Thursday, February 2, 2017


Back in my seminary days we had to take a course called Biblical Ministries. Seems obvious. If you are going to be a minister, you take a course on ministry. We learned about ministering to people, meeting them at their Spiritual, and sometimes physical, need. Throughout this course, which was very extensive, we only spent one day on funerals and dealing with people in grief and one day on weddings and dealing with people who had no idea what they were getting into. This didn’t strike me as odd at the time. I had been to a couple of funerals and I had been to my own wedding. (At least, I think so. There was a baseball game that day. Cleveland at Minnesota. Minnesota won.) How hard could it be?

          I do believe that the Lord has a sense of humor. In 1988 I was pastoring in Warren, Ohio, a city of about 48,000 people. One of our folks passed away and I had the funeral at one of the larger funeral homes in town. As it happened, the minister who had been doing funerals for them for families that had no church had retired. A few days later the funeral home called me and asked me if I would do such a funeral for them. (In the funeral home industry, this is referred to as an unchurched funeral.) I said I would only if it was OK to do follow up. The funeral home agreed and I did the unchurched funeral. For the next seven years, I did at least forty funerals a year for them. When we moved to a church in Geneva, Ohio, a much smaller city on the shores of Lake Erie, I got into a similar situation, only with all three funeral homes in town. Again, thirty to forty funerals a year. I left our church there at the end of 2006 and went tom work for the biggest of those funeral homes, primarily at the beginning, as the person who did follow ups with the grieving families. This funeral home had two locations and I did most of the unchurched funerals for the next nine years. Around forty am year. So, from 1988 through the end of 2015, when I began the process to re-enter the pastorate full time, I did between thirty five and forty funerals a year. Being conservative, that would be just under a thousand funerals. One day of training at seminary. It was a great ministry though. I got to deal and witness to people I would never have been able to otherwise.

          Normally, there is nothing very humorous about a funeral. Sometimes something will happen, say a cell phone rings or a baby burps loudly, that brings some chuckle, but mostly it is a solemn time. But then there are other times.

          The funeral home in Warren called me one day to do a funeral for a woman who was in her 70s. The twist here was that there was a minister who was going to do the funeral, but he woke up on the day of the funeral sick with the flu. The service was in an hour, so it would have to be a rush job by me.

           I got to the funeral home and discovered that the lady had no family, only a long time companion who was in the viewing room with the deceased. No one else was there yet, so I went to talk to the man and get some idea about this woman so I could make the funeral personal.

          I found a bent, white haired man standing next to the casket, looking lovingly at the sweet little white haired lady inside.

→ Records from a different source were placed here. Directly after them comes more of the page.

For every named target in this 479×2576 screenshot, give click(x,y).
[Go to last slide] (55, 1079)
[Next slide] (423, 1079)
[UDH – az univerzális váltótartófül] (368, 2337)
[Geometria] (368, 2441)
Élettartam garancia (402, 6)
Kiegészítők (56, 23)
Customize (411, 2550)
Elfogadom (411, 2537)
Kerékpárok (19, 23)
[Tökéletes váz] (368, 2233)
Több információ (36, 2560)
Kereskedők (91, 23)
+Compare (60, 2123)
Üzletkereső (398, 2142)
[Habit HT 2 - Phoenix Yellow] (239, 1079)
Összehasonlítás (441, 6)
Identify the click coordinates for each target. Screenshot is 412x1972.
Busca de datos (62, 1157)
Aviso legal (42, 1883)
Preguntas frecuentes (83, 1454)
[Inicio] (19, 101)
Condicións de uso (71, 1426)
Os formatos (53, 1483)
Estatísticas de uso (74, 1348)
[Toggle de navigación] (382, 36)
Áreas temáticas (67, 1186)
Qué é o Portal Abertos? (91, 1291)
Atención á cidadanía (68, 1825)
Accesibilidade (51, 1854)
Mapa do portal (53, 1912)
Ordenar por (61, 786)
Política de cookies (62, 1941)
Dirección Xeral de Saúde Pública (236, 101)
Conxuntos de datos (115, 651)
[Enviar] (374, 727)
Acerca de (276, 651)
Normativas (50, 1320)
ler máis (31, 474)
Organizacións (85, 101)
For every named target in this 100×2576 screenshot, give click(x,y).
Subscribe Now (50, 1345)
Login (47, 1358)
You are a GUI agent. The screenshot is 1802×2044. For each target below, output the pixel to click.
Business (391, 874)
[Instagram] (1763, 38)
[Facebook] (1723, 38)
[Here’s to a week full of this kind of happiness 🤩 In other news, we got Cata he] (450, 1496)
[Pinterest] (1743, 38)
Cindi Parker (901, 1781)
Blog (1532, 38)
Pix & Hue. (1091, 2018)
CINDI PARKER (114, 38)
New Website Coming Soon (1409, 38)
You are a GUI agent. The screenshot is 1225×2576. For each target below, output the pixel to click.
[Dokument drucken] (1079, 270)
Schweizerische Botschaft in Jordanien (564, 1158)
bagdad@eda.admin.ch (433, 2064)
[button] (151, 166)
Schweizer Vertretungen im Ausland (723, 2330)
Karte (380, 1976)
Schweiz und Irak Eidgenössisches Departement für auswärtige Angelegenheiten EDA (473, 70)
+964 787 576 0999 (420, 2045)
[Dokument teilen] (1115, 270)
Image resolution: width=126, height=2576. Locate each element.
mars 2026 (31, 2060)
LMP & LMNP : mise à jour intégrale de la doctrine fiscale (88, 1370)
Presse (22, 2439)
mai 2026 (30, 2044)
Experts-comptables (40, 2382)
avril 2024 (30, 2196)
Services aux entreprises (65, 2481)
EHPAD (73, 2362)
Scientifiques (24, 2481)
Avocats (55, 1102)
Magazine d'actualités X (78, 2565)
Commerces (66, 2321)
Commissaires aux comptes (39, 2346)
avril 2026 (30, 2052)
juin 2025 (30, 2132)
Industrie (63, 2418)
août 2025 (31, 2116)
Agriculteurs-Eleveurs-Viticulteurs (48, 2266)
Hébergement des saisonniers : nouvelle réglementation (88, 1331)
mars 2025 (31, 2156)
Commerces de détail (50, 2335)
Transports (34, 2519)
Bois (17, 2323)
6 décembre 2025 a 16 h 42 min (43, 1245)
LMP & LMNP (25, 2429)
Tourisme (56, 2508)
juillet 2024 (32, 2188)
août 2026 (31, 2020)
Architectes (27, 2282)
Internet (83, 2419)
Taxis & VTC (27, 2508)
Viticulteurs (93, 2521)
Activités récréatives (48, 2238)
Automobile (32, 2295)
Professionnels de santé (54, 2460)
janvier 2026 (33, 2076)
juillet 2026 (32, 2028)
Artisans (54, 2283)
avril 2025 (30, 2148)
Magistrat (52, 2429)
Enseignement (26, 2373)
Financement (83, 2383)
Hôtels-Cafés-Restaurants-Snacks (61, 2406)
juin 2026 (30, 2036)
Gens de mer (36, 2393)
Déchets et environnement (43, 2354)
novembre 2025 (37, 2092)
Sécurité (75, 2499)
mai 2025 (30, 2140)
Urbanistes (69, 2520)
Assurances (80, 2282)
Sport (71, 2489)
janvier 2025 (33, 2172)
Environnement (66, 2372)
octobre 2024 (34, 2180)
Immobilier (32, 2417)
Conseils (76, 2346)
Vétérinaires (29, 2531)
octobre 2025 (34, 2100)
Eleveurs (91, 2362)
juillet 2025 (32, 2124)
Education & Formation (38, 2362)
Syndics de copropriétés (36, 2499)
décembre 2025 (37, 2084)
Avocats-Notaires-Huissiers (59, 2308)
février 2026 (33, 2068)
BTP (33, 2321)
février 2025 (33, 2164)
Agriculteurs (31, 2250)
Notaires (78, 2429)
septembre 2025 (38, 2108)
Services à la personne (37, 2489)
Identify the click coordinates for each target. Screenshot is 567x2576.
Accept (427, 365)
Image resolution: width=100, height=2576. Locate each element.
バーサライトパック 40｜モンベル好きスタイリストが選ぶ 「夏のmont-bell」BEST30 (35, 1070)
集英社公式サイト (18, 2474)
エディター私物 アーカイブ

I stepped up to the man, introduced myself and told him I was sorry for his loss. Was there anything he could tell me about his dear friend that I could bring out in the funeral?

          "Well, Reverend, she was the best stripper I ever saw."

          Knowing I had not heard correctly, I asked him to repeat what he had just said. Looking at me with the kind of pitying look people reserve for those who cannot hear well, he repeated himself.

          "I SAID, SHE WAS THE BEST STRIPPER I EVER SAW."

          In the adjoining room there was another viewing going on at the same time. That room suddenly got very quiet.

          Now I am just shocked. “What?” I asked, not because I didn’t hear him but because I couldn’t believe him. His answer was even louder.

          "I SAID, SHE WAS THE BEST STRIPPER I EVER SAW."

          "Uh, well, I don't know if that would be appropriate for a funeral," I replied.

          Still very loudly because I was, apparently, deaf. "WHY NOT? IT WAS HER WHOLE LIFE. SHE ONLY GAVE IT UP A FEW YEARS AGO."

          That was all he could give me. I went to the funeral director's office, only to find him bent double in laughter because he could hear the man all the way down the hall. That was all the old man had given them, as well. It was a very difficult funeral.